The values are in cluster-sized units, and the offset field is a signed value that is relative to the previous offset. For example, the offset of the first run in the attribute will be relative to the start of the file system, and the second run offset will be relative to the previous offset. A negative number will have its most significant bit set to 1, and if you are going to plug the value into a calculator to convert the value, you must add as many 1s as needed to make a full 32 or 64 bit number. For example, if the value is 0xf1, you need to enter 0xfffffff1 into a converter.
To look at a non-resident attribute, we return to the entry we previously analyzed and advance further in to look at the $DATA attribute. The attribute contents are shown here, and the offset values are relative to the start of the attribute:
0000000: 8000 0000 6000 0000 0100 4000 0000 0100 ....`.....@..... 0000016: 0000 0000 0000 0000 ef20 0000 0000 0000 ......... ...... 0000032: 4000 0000 0000 0000 00c0 8300 0000 0000 @............... 0000048: 00c0 8300 0000 0000 00c0 8300 0000 0000 ................ 0000064: 32c0 1eb5 3a05 2170 1b1f 2290 015f 7e31 2...:.!p..".._~1 0000080: 2076 ed00 2110 8700 00b0 6e82 4844 7e82 v..!.....n.HD~.
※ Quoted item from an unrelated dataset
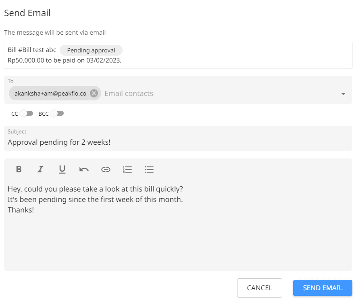356x306 pixels.
Task: Insert a hyperlink using the link icon
Action: pyautogui.click(x=106, y=169)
The first four bytes show that the attribute has a type of 128 (0x80), and the second set of four bytes show that its total size is 96 bytes (0x60). Byte 8 is 1, which shows that this is a non-resident attribute, and byte 9 is 0, which shows that the length of the attribute name is 0, and therefore this is the default $DATA attribute and not an ADS. The flags in bytes 12 to 13 are 0, which means that the attribute is not encrypted or compressed.
The non-resident information starts at byte 16, and bytes 16 to 23 show that the starting VCN for this set of runs is 0. The ending VCN for this set of runs is in bytes 24 to 31, and they are set to 8,431 (0x20ef). Bytes 32 to 33 show that the offset of the runlist is 64 bytes (0x0040) from the start. Bytes 40 to 47, 48 to 55, and 56 to 63 are for the allocated, actual, and initialized amount of space, and they are all set to the same value of 8,634,368 bytes (0x0083c000).
At byte 64, we finally get to the runlist. I will copy the relevant output again:
0000064: 32c0 1eb5 3a05 2170 1b1f
Recall that the first byte is organized into the upper and lower 4 bits, which show how large each of the other fields are. The lower 4 bits of byte 64 show that there are two bytes in the field for the run length and the upper 4 bits show that there are three bytes in the offset field. To determine the length of the run, we examine bytes 65 to 66, which give us 7,872 clusters (0x1ec0). The next three bytes, bytes 67 to 69, are used for the offset, which is cluster 342,709 (0x053ab5). Therefore, the first run starts at cluster 342,709 and extends for 7,872 clusters.
The data structure for the next run starts after the previous one, which is byte 70. There we see that the length field is 1 byte, and the offset field is 2 bytes. The length value is in byte 71, which is 112 (0x70). The offset value is in bytes 72 to 73, which is 7,963 (0x1f1b). The offset is signed and relative to the previous offset, so we add 7,963 to 342,709 and get 350,672. Therefore, the second run starts at cluster 350,672 and extends for 112 clusters. I will leave the rest of the runlist for you to decode.